§ Work instructions: Reproduce the comment thread about the website's technology stack below verbatim, from its first line to its last.

I'm working on a detailed blog post about that. Some highlights:

• Running Django on Heroku • Coffeescript, jQuery • SASS • A lot of webkit transitions & some animations • A souped up version of pjax for loading pages • Getting the data from APIs from Moves, Runkeeper, Withings, Foursquare, Github, Instagram, etc. • The run maps are a set of coordinates passed to Mapbox to make the map tiles & Leaflet for creating the SVG line. • D3 has really nice geo stuff, I use their mercator projection to convert lat/longs to points on the map of the world

Love the spinning animations! Reminds me of the "tech" look and feel from early 2000's. Think Winamp skins.
The icons are from FourSquare - http://1x57.com/b/art-and-icons-of-foursquare-can-you-deciph...

He's using d3, jQuery, mapbox, jquery-pjax

Lot's of analytics (NewRelic, gaug.es, segment.io)

Skillwise you'd need great js, great d3, eye for design, patience to layout a million state transitions and animate them all with css + js, wiring up a million data sources & api's, jquery, ajax, pushstate, and pretty legit backend skills to keep this thing running ATM.

There's also a nifty Chrome plugin you can use that shows you the backend any site is using: https://wappalyzer.com
While certainly a neat tool, it doesn't shed a lot of light on the client side stack, and apart from revealing the hosting service and web server, doesn't say much about the server side stack either.
Agreed. The mobile version is also quite impressive (viewed on iPhone 4s w/ Safari). Nice work!

§ Given data:
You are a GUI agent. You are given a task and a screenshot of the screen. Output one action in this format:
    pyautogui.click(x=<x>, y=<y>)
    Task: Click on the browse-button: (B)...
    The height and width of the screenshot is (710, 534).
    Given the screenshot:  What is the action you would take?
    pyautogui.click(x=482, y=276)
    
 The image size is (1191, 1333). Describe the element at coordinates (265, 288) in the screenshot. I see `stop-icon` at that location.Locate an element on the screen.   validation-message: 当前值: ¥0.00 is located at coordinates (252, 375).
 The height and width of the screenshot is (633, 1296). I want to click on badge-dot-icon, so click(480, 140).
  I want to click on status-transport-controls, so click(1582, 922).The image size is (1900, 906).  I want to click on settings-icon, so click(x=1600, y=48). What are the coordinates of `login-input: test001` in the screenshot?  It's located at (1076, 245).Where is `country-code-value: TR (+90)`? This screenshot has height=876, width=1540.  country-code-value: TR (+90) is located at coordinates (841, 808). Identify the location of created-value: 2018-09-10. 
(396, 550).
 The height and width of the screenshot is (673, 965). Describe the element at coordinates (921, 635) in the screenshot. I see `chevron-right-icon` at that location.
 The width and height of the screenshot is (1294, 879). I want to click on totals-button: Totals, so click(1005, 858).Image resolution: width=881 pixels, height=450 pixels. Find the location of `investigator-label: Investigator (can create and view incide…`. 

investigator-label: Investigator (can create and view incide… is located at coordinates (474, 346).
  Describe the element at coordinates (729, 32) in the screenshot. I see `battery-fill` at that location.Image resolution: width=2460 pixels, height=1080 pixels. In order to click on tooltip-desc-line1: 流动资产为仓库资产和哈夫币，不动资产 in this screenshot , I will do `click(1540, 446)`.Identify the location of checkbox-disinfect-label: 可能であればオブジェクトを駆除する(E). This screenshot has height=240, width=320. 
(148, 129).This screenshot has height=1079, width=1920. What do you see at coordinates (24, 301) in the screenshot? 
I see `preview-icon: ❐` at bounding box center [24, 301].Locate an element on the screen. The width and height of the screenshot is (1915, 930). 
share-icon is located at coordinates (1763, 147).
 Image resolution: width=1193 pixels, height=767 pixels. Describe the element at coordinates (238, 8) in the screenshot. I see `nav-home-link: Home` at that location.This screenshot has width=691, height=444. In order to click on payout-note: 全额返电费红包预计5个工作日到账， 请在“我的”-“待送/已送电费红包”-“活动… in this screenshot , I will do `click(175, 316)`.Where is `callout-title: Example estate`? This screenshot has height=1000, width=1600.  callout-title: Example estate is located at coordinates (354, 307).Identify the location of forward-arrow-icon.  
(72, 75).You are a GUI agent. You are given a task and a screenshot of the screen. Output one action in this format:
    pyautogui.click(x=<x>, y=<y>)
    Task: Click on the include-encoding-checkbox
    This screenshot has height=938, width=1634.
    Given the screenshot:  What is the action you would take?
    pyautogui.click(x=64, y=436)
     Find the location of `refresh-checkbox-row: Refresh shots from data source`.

§ Problem solution:
I'm working on a detailed blog post about that. Some highlights:

• Running Django on Heroku • Coffeescript, jQuery • SASS • A lot of webkit transitions & some animations • A souped up version of pjax for loading pages • Getting the data from APIs from Moves, Runkeeper, Withings, Foursquare, Github, Instagram, etc. • The run maps are a set of coordinates passed to Mapbox to make the map tiles & Leaflet for creating the SVG line. • D3 has really nice geo stuff, I use their mercator projection to convert lat/longs to points on the map of the world

Love the spinning animations! Reminds me of the "tech" look and feel from early 2000's. Think Winamp skins.
The icons are from FourSquare - http://1x57.com/b/art-and-icons-of-foursquare-can-you-deciph...

He's using d3, jQuery, mapbox, jquery-pjax

Lot's of analytics (NewRelic, gaug.es, segment.io)

Skillwise you'd need great js, great d3, eye for design, patience to layout a million state transitions and animate them all with css + js, wiring up a million data sources & api's, jquery, ajax, pushstate, and pretty legit backend skills to keep this thing running ATM.

There's also a nifty Chrome plugin you can use that shows you the backend any site is using: https://wappalyzer.com
While certainly a neat tool, it doesn't shed a lot of light on the client side stack, and apart from revealing the hosting service and web server, doesn't say much about the server side stack either.
Agreed. The mobile version is also quite impressive (viewed on iPhone 4s w/ Safari). Nice work!